What the task requires:
Set all of the entries down again precisely as they are written.

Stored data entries
------------------------------------------------

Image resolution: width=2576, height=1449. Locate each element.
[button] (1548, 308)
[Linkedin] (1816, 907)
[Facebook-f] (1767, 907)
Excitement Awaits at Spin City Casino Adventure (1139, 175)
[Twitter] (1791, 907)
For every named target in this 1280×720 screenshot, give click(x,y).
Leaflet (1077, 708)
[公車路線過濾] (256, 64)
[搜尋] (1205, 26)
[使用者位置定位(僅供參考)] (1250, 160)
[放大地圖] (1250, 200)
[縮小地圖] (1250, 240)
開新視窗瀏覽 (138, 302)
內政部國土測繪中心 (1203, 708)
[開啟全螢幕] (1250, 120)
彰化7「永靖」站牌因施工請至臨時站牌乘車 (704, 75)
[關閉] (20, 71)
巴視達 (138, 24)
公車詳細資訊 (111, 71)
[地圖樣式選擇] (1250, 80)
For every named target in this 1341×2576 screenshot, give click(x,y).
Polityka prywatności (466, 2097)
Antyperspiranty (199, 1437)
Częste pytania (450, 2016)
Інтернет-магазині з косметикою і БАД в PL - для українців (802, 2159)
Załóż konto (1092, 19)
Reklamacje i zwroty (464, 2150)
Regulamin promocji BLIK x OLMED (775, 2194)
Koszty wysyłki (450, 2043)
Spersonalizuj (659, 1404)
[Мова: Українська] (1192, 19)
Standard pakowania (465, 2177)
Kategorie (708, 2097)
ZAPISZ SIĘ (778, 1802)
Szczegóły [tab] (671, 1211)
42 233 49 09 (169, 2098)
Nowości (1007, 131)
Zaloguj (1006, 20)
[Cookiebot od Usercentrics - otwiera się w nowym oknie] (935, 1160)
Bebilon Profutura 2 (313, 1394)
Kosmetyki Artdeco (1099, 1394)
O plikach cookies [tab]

------------------------------------------------

Response to the exercise:
Image resolution: width=2576, height=1449. Locate each element.
[button] (1548, 308)
[Linkedin] (1816, 907)
[Facebook-f] (1767, 907)
Excitement Awaits at Spin City Casino Adventure (1139, 175)
[Twitter] (1791, 907)
For every named target in this 1280×720 screenshot, give click(x,y).
Leaflet (1077, 708)
[公車路線過濾] (256, 64)
[搜尋] (1205, 26)
[使用者位置定位(僅供參考)] (1250, 160)
[放大地圖] (1250, 200)
[縮小地圖] (1250, 240)
開新視窗瀏覽 (138, 302)
內政部國土測繪中心 (1203, 708)
[開啟全螢幕] (1250, 120)
彰化7「永靖」站牌因施工請至臨時站牌乘車 (704, 75)
[關閉] (20, 71)
巴視達 (138, 24)
公車詳細資訊 (111, 71)
[地圖樣式選擇] (1250, 80)
For every named target in this 1341×2576 screenshot, give click(x,y).
Polityka prywatności (466, 2097)
Antyperspiranty (199, 1437)
Częste pytania (450, 2016)
Інтернет-магазині з косметикою і БАД в PL - для українців (802, 2159)
Załóż konto (1092, 19)
Reklamacje i zwroty (464, 2150)
Regulamin promocji BLIK x OLMED (775, 2194)
Koszty wysyłki (450, 2043)
Spersonalizuj (659, 1404)
[Мова: Українська] (1192, 19)
Standard pakowania (465, 2177)
Kategorie (708, 2097)
ZAPISZ SIĘ (778, 1802)
Szczegóły [tab] (671, 1211)
42 233 49 09 (169, 2098)
Nowości (1007, 131)
Zaloguj (1006, 20)
[Cookiebot od Usercentrics - otwiera się w nowym oknie] (935, 1160)
Bebilon Profutura 2 (313, 1394)
Kosmetyki Artdeco (1099, 1394)
O plikach cookies [tab]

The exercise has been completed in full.